# Disagreement in Strategic Bargaining

• Construct a pair of startegies for the ultimatum game ($$T=1$$ bargaining game), that constitutes a Nash Equilibrium and together support the outcome that there is no agreement reached by the two players and the payoffs are zero to each. Show that the disagreement outcome can be supported by a Nash Equilibrium regardless of the number of bargaining periods.

I understand that in a bargaining game if $$T=1$$ then any division of surplus $$x^*$$ belonging to $$[0,1]$$, $$(v_1, v_2)=(x^*,1-x^*)$$ can be supported as a Nash Equilibrium.

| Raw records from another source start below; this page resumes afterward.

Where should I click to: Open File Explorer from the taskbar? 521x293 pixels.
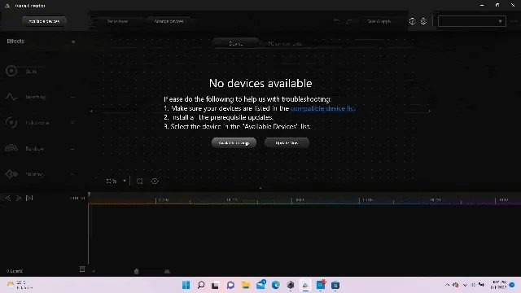pyautogui.click(x=246, y=285)
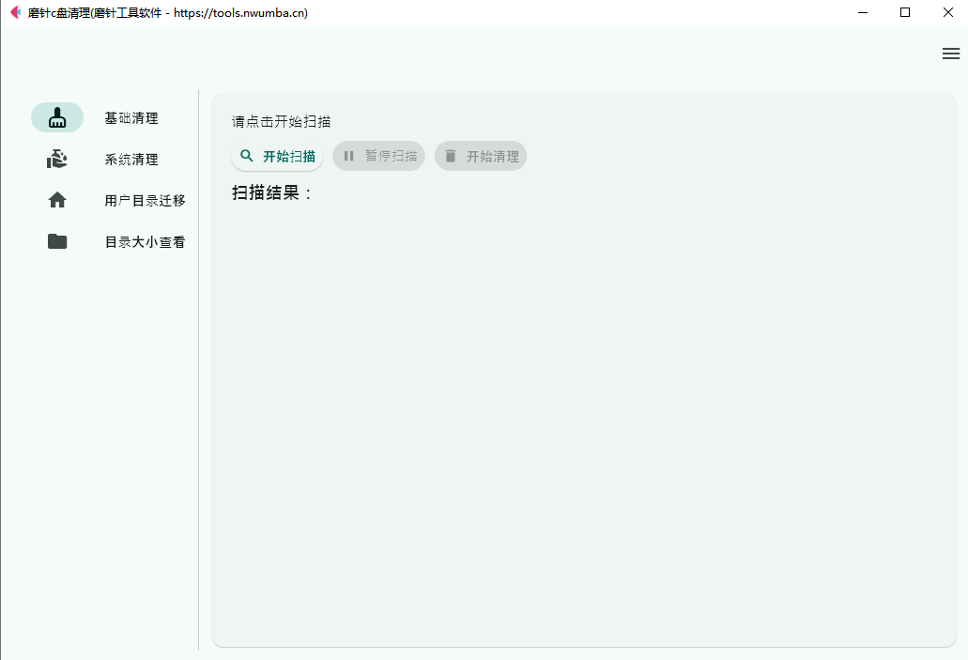Click the system cleanup hand-wash icon
Screen dimensions: 968x660
(x=57, y=160)
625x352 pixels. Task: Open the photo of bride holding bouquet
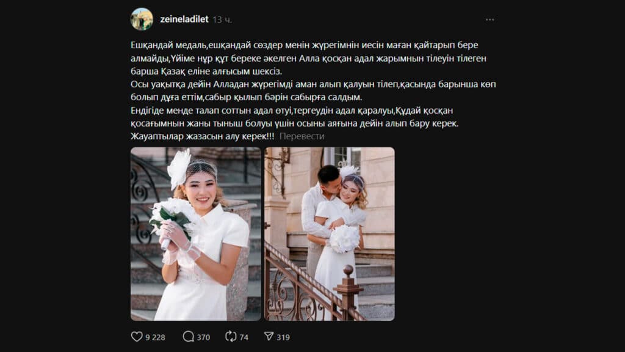196,234
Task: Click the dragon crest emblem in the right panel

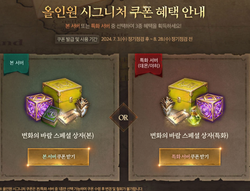Action: [167, 106]
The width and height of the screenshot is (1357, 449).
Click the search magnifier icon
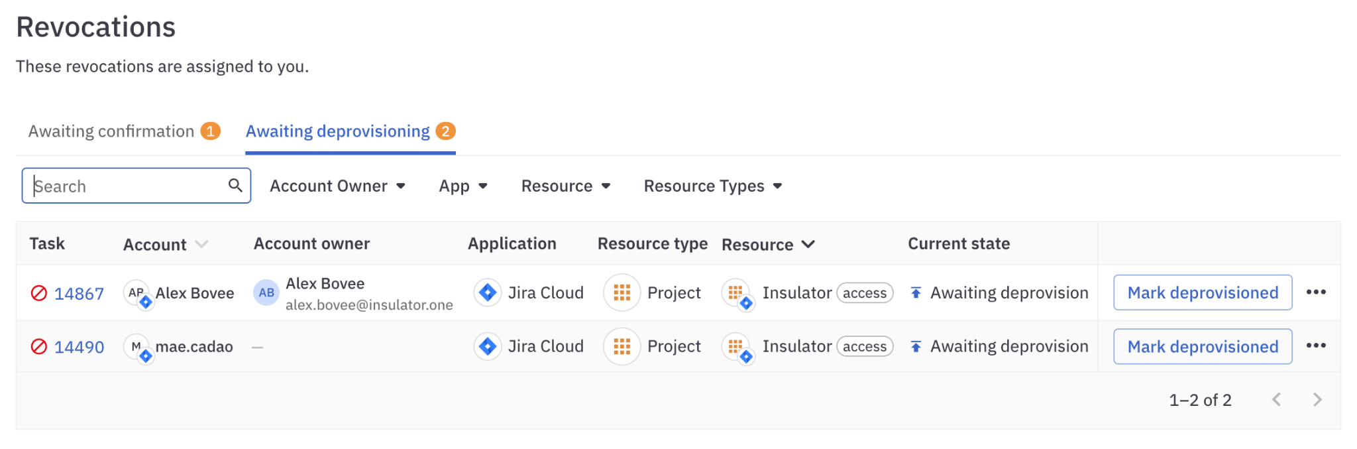point(235,185)

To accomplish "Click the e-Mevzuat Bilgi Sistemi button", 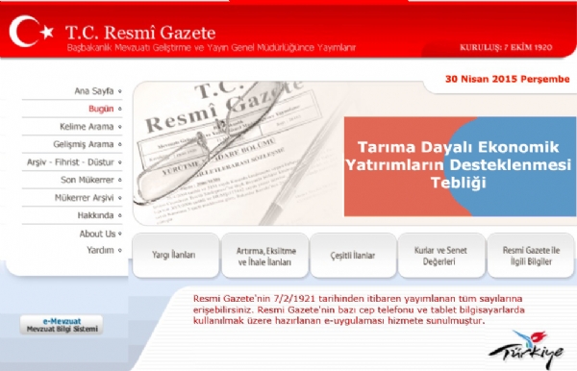I will tap(62, 325).
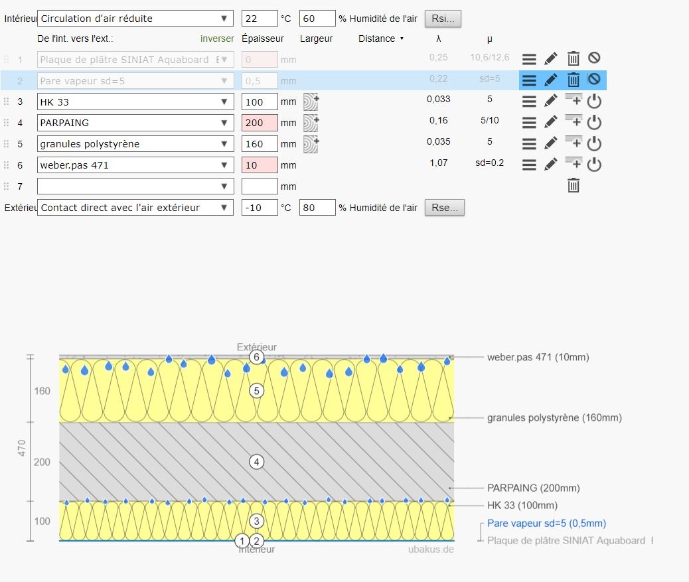Select layer 5 circle in the diagram

(257, 391)
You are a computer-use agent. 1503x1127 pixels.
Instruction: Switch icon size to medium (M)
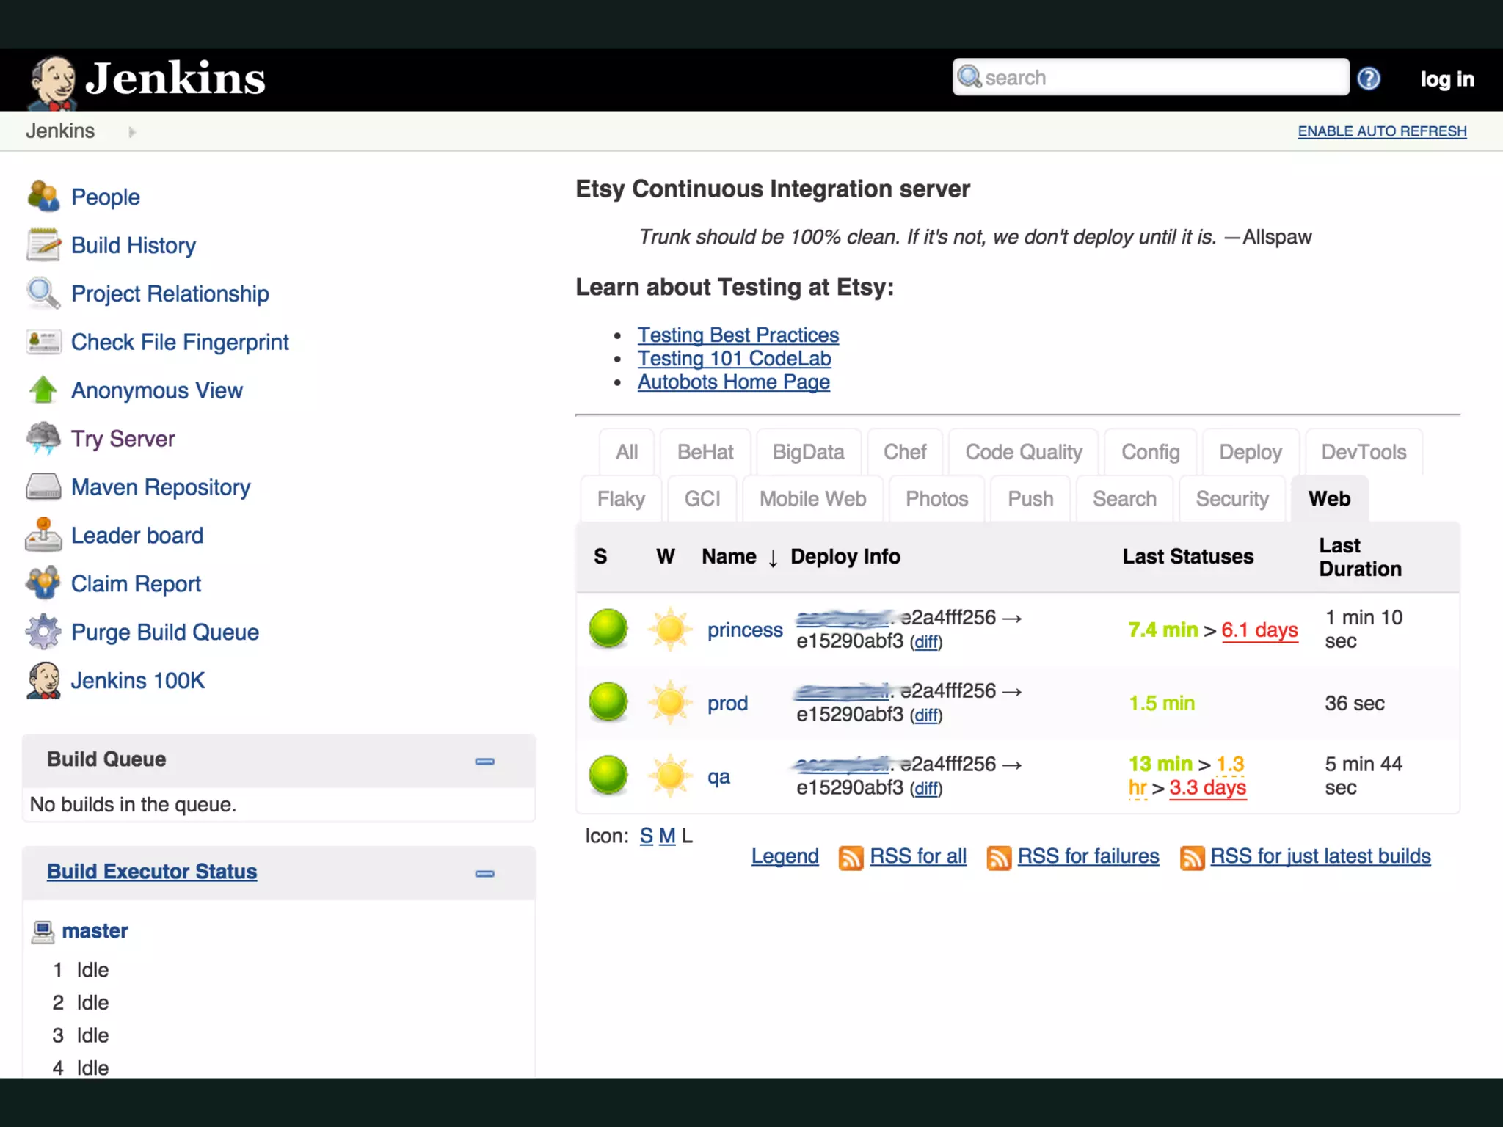click(666, 836)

In the question given above, I'm supposed to find a strategy such that there is no agreement reached and both players end up getting $$0$$ each. I have some trouble thinking about such strategies and whether it would constitute a Nash Equilibrium. One pair I could think of is: Player $$1$$'s strategy is to offer, say, $$(x^*,1-x^*)=(0.6,0.4)$$ and Player $$2$$'s strategy is Accept any offer $$(1-x^*)$$, $$>$$ or $$=$$ $$0.5$$. Hence we see that Player $$2$$ will reject the strategy. However, I cannot understand how a Nash Equilibrium startegy can be constructed (since the above stated startegy is clearly not optimal).

Another strategy could be, Player $$1$$ proposes $$(0,1)$$, and Player 2's strategy is Accept only strictly positive offers, i.e., reject $$0$$. However, this strategy cannot be Nash Equilibrium because the first mover has no Best Response.

Please help me understand the question. Hints for the next part would also be appreciated. Thank You!

Reference: Game Theory: An Introduction, Steven Tadelis

• Proposer offers $$0$$
You should be able to argue that this is a pair of mutually best responding strategies for $$T=1$$. The $$T>1$$ cases follow a similar logic.